Nato in un sobborgo, trascorre l’infanzia ai margini del mondo del mondo del cinema, recitando, tra l’altro, la parte del principe Chagling in “Il sogno di una notte di mezza estate” di Max Reinhardt (1935). In tutta la sua opera rivestono particolare rilevanza il fascino di Hollywood, l’immaginario della cultura popolare e l’iconografia del potere. Il suo libro Hollywood Babilonia (1959; in Italia 1960 e 1986) è una raccolta di scandali hollywoodiani che rasenta l’estasi mitopoietica. Impegnato da sempre nella conservazione dei vecchi “movie palaces” e curatore di mostre degli abiti di Rodolfo Valentino, nei suoi film rifiuta radicalmente quelle che sono le norme etiche e il formalismo del cinema commerciale americano.
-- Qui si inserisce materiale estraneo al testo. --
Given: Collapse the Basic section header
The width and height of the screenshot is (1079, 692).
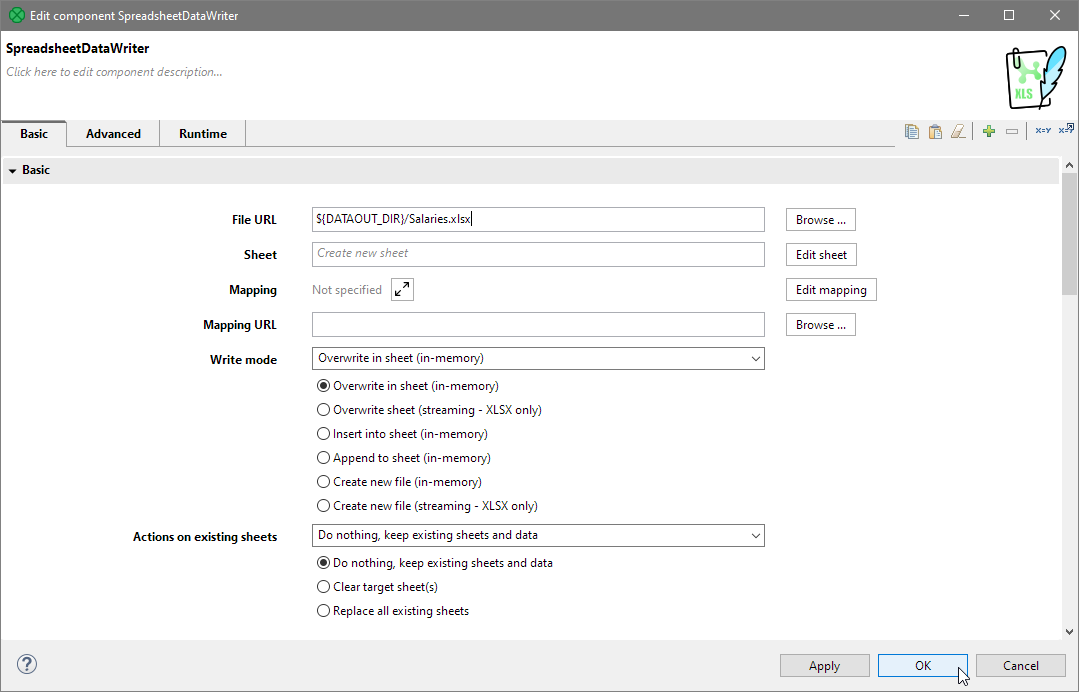Looking at the screenshot, I should [13, 171].
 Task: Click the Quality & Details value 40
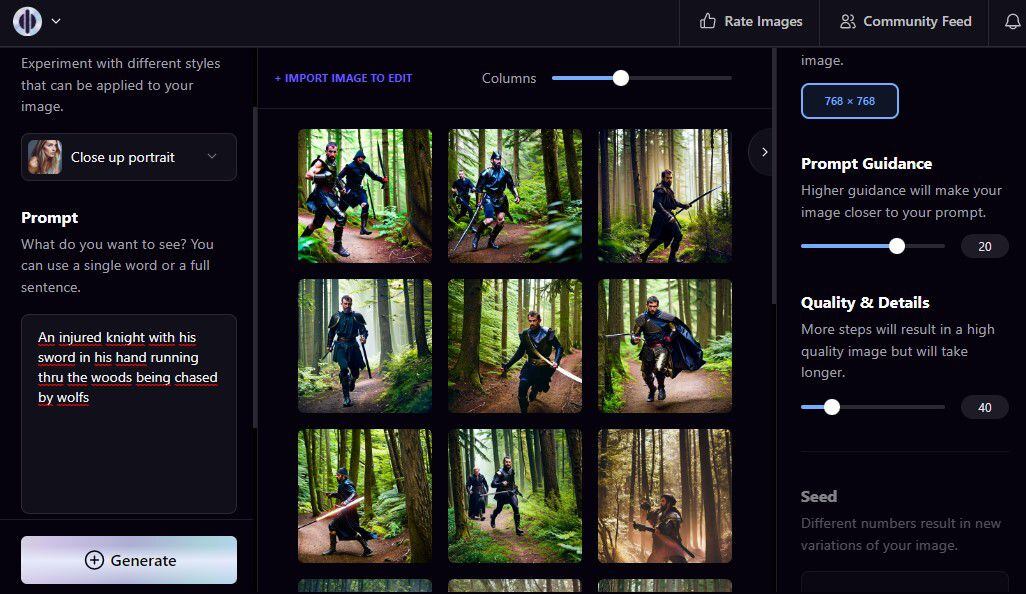point(984,407)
“Fireworks” è l’apice d’una serie di lavori giovanili che si rifiuta da piú di cinquant’anni di presentare al pubblico, ammesso che le pellicole ancora esistano. Il film è un’ardita descrizione del sogno d’un omosessuale masochista e, quando il regista diciannovenne inizia a girarlo sostenendo il ruolo del protagonista, sfida apertamente ogni censura, creando un autentico scandalo. Le iperboli del suo simbolismo – un totem africano e un bengala come rappresentazioni falliche, l’abete natalizio come tiara papale e il cuore che diventa un contatore elettrico – richiamano i segni esteriori del trance-film psicodrammatico coltivato da Maya Deren e da altri precursori di Anger nel genere dell’autoanalisi onirica. Abbandona vari progetti, dei quali sopravvive l’unico frammento “Puce Moment”, e si trasferisce a Parigi, dove la sua creatività sembra tuttavia perseguitata da identico destino: anche i progetti di “La lune des lapins”, “Le jeune homme et la mort” (dal balletto di Cocteau), “Les chants de Maldoror” (adattamento dei poemi di Lautreamont) e “L’histoire d’0” (dal romanzo di Pauline Réage) sono infatti destinati a fallire, fatta eccezione per uno solo: “Rabbit’s Moon” terminato nel 1972. Riesce in compenso a realizzare l’elegante “Eaux d’artifice” (girato a Villa d’Este di Tivoli): una fuga visiva sincronizzata sulla musica di Vivaldi dove una figura avvolta in un vestito barocco si muove attraverso i giochi d’acqua fino a trasformarsi anch’essa in fontana. Il film è girato in bianco e nero, virato poi in blu e il ventaglio della donna è dipinto a mano su ciascuna copia. Rientra negli Stati Uniti per realizzare il suo lavoro di maggiore durata: “Inauguration of the Pleasure Dome”, che appare nelle sale in diverse versioni: con la Messa glagolitica di Leos Janacek come colonna sonora nel 1954; proiettato su tre schermi all’Esposizione universale di Bruxelles del 1958; come «Lord Shiva’s Dream» nella versione del 1966 intitolata “Sacred Mushroom” (viene incorporato anche “Puce Moment” con la sovrapposizione dei tre schermi utilizzati nel 1958); con la colonna sonora della Electric Light Orchestra nel 1979. Il film, che pone le basi e sviluppa il genere della «psicomachia epica» che domina il cinema d’avanguardia americano alla metà degli anni sessanta, è una sorta di rituale che intende richiamarsi direttamente agli scritti di Aleister Crowley, il poeta occultista che assurge per Anger a vero eroe dello spirito.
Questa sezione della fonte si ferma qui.